Requirement: Could you output exactly the lines running from the one containing "The image size is (816, 1746)." to the final line of the listing below, leaving out pictures?

- Opening Delimiter -

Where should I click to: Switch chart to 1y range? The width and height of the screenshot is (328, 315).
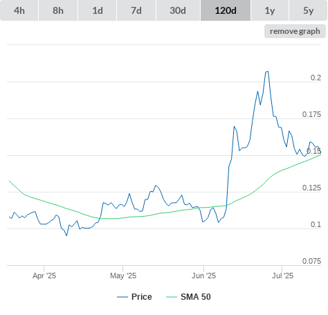(x=270, y=10)
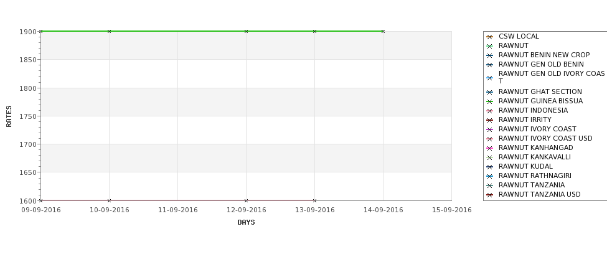Click the 1600 data point on 13-09-2016
This screenshot has height=267, width=607.
pyautogui.click(x=314, y=200)
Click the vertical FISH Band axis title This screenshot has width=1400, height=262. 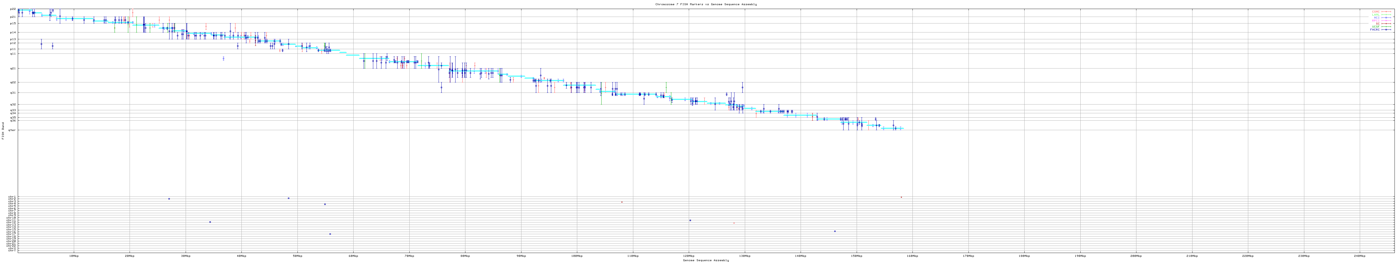click(x=3, y=130)
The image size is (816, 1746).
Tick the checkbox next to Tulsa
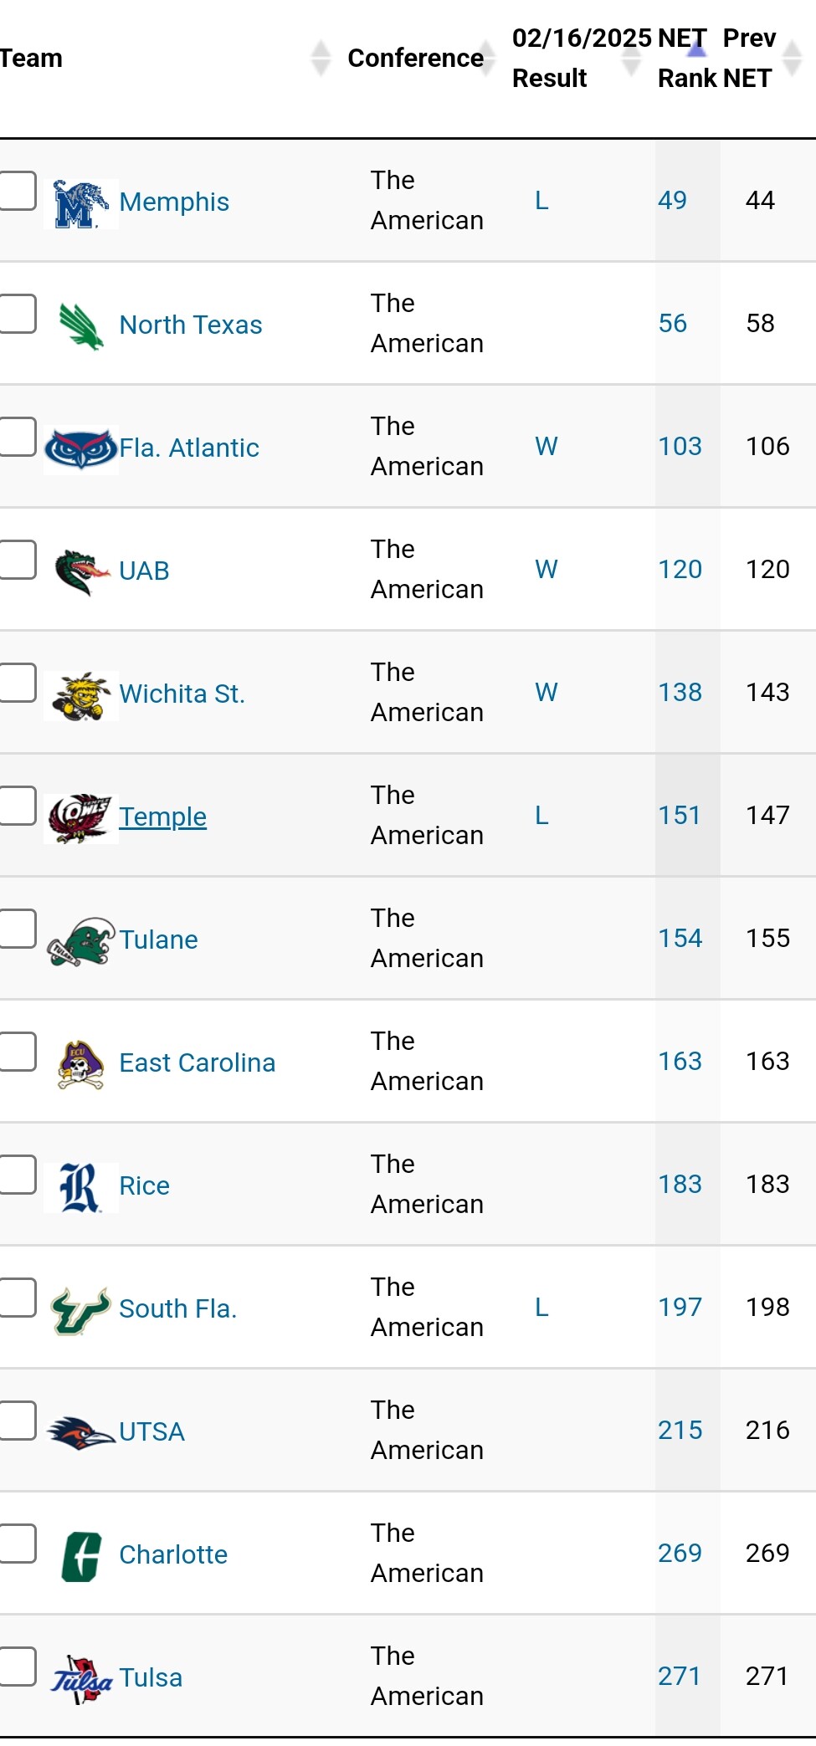point(17,1667)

- Closing Delimiter -

Response to the task:
The image size is (816, 1746).
Tick the checkbox next to Tulsa
point(17,1667)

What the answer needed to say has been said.